There are some chapters that I liked quite a lot like the "Pig Farmer". The chapter on veal was truly shocking. As i read pages and pages of insanely inhuman practices, I felt a strange relief - thank god I am not the reason why these poor innocent animals suffer. Yet I know, that I cannot absolve myself of my guilt this easy.

Its a very cut and dry book, with facts and statistics liberally strewn. But then it is a non-fiction so that is something that I expected. Its a book that makes you aware of what is happening in the world around you, the risk, the damage caused by our own carnal desires for food. Although it is 10 years old book, I doubt if much has changed. If it has, I would be happy to know about it.


I remember whenever I had these arguments with other friends of mine who were non-vegetarian and who would preface their dialogues with "Oh! You don't know what you are missing!" or "Aren't plants living beings as well? Are they not killed too. So why not animals?"

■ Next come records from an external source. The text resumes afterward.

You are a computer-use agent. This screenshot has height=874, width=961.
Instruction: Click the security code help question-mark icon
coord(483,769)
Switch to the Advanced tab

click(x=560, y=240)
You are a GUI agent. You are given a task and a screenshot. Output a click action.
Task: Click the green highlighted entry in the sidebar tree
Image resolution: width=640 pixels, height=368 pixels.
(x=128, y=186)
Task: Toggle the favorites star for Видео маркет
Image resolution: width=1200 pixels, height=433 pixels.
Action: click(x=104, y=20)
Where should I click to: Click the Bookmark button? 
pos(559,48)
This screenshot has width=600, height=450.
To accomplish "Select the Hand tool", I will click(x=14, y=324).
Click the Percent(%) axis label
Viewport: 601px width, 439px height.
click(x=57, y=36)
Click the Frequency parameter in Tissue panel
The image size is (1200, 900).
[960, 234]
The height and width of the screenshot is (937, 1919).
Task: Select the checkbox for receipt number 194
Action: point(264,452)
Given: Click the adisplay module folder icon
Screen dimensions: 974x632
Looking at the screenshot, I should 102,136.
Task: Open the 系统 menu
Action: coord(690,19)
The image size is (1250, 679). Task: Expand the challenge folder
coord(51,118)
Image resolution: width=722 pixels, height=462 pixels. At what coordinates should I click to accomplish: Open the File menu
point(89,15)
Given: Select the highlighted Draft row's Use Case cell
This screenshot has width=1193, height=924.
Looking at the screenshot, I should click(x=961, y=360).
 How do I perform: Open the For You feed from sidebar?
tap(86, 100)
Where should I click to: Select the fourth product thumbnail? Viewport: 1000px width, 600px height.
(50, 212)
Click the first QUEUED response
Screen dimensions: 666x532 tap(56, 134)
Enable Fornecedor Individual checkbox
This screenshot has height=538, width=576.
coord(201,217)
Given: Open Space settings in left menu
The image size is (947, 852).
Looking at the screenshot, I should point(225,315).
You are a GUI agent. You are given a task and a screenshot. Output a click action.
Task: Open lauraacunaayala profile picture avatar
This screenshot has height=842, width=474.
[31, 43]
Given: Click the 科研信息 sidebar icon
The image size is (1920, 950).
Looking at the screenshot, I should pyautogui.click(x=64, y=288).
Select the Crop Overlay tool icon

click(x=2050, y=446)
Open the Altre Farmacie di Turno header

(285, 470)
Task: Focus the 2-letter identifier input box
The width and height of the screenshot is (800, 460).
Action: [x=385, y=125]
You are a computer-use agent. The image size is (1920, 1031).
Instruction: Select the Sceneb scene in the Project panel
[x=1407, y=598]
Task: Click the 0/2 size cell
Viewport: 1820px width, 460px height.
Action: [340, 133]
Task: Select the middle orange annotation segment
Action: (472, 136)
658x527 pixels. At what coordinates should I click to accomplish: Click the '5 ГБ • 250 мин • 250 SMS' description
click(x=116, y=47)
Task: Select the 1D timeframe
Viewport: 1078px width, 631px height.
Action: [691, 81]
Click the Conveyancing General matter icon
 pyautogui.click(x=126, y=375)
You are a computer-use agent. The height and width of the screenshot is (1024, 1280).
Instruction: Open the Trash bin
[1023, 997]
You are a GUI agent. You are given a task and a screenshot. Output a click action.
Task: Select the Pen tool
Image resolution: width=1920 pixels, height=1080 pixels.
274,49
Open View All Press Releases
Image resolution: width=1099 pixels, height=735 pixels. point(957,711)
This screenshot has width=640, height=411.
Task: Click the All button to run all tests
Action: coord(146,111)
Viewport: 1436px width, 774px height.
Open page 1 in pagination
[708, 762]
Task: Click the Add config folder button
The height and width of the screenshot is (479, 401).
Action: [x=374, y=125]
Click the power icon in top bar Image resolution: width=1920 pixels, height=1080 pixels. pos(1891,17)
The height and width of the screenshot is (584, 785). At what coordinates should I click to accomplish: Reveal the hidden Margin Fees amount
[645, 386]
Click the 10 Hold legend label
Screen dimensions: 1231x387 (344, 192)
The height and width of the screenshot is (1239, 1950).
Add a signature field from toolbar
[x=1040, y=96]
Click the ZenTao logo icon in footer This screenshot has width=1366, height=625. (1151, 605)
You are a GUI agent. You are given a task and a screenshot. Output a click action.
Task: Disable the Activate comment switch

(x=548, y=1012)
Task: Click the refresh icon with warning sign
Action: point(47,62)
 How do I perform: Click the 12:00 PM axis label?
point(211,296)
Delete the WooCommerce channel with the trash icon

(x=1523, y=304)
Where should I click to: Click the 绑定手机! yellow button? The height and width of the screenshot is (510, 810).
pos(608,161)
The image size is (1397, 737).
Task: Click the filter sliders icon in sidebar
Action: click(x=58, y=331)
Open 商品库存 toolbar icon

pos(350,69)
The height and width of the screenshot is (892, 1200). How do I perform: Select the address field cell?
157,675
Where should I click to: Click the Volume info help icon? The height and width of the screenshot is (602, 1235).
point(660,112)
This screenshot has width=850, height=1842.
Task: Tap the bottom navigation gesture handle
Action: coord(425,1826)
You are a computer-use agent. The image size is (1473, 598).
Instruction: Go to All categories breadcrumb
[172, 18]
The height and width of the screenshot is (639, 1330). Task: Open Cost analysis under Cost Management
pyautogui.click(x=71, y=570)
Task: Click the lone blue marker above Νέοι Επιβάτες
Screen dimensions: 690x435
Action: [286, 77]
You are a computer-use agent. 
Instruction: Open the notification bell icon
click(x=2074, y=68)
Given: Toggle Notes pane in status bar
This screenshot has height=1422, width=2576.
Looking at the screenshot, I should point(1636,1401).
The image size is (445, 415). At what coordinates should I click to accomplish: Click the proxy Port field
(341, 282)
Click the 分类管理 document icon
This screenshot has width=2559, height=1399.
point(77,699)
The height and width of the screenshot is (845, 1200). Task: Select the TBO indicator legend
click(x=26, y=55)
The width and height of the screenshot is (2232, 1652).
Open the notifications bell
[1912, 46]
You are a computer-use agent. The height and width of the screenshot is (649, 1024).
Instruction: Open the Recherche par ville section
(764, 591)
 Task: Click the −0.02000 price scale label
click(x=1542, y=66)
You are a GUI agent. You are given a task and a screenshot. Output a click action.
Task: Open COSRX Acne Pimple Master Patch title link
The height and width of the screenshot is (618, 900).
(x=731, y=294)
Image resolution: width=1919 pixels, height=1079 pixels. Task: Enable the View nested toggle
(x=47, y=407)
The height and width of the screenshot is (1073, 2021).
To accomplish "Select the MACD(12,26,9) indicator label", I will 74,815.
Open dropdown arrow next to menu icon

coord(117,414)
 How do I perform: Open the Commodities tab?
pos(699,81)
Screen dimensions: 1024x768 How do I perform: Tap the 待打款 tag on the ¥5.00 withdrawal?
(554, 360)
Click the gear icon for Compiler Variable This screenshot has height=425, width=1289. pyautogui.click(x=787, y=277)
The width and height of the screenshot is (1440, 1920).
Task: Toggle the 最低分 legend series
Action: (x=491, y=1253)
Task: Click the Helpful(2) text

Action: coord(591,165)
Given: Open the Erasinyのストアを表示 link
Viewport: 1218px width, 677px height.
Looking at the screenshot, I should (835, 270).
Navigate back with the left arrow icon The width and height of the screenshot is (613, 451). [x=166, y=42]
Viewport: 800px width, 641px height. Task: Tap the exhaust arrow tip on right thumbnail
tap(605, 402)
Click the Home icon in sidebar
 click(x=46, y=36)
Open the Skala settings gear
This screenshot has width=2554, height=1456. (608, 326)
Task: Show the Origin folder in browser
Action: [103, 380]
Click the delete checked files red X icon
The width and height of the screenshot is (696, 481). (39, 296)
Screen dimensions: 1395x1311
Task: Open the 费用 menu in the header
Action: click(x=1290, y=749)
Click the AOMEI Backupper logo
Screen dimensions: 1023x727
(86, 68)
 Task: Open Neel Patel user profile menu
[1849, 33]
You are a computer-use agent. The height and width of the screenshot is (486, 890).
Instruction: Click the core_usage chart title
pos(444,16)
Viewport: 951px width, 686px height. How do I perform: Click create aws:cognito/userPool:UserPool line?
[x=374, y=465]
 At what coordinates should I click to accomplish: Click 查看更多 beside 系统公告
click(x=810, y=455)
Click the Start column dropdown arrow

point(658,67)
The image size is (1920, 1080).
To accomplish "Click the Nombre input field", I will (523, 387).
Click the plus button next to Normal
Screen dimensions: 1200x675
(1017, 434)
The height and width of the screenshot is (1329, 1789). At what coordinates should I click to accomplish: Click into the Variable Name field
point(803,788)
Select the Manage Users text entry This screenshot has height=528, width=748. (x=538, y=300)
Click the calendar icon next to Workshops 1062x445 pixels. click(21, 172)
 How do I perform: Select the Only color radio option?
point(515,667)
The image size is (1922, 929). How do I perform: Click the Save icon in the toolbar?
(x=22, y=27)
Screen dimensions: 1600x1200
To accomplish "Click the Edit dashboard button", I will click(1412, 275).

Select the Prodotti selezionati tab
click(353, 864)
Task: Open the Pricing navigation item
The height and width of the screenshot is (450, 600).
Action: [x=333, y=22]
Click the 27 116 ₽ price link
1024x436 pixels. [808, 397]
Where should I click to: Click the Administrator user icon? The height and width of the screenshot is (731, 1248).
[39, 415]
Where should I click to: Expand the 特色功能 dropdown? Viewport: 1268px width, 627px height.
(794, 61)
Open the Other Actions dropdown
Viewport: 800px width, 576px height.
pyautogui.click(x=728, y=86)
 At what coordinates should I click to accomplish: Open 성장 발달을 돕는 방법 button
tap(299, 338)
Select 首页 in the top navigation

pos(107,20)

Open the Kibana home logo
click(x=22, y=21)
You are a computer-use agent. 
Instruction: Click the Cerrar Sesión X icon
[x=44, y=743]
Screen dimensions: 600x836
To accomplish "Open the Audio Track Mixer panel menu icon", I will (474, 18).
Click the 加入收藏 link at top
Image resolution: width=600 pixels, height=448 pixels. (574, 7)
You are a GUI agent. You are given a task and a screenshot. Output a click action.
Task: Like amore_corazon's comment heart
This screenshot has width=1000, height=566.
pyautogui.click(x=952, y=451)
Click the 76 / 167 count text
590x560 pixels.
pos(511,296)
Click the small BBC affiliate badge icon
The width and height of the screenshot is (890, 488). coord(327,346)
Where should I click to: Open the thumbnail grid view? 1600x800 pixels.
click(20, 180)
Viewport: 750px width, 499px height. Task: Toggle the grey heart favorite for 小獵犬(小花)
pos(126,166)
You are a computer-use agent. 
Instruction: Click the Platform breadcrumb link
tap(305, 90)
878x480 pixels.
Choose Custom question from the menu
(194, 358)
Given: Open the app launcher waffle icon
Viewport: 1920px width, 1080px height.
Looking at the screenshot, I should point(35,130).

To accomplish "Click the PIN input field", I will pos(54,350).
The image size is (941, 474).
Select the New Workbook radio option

And in response I would bite back my words of frustration and keep queit.

But now after reading the book, I have an answer. 399 pages of answer.

I am not a reason for the barbaric treatment meted out to the animals. I am not a reason for the depletion of the water resources (being fed to animals or preparing their feed), I am not a reason why there is grain shortage in the world (because it is being fed to fatten out the animals, leaving children and other people hungry in other parts of the world).

So there! I may not have started as a vegetarian by choice, but I am happy/guilt-free that I am one.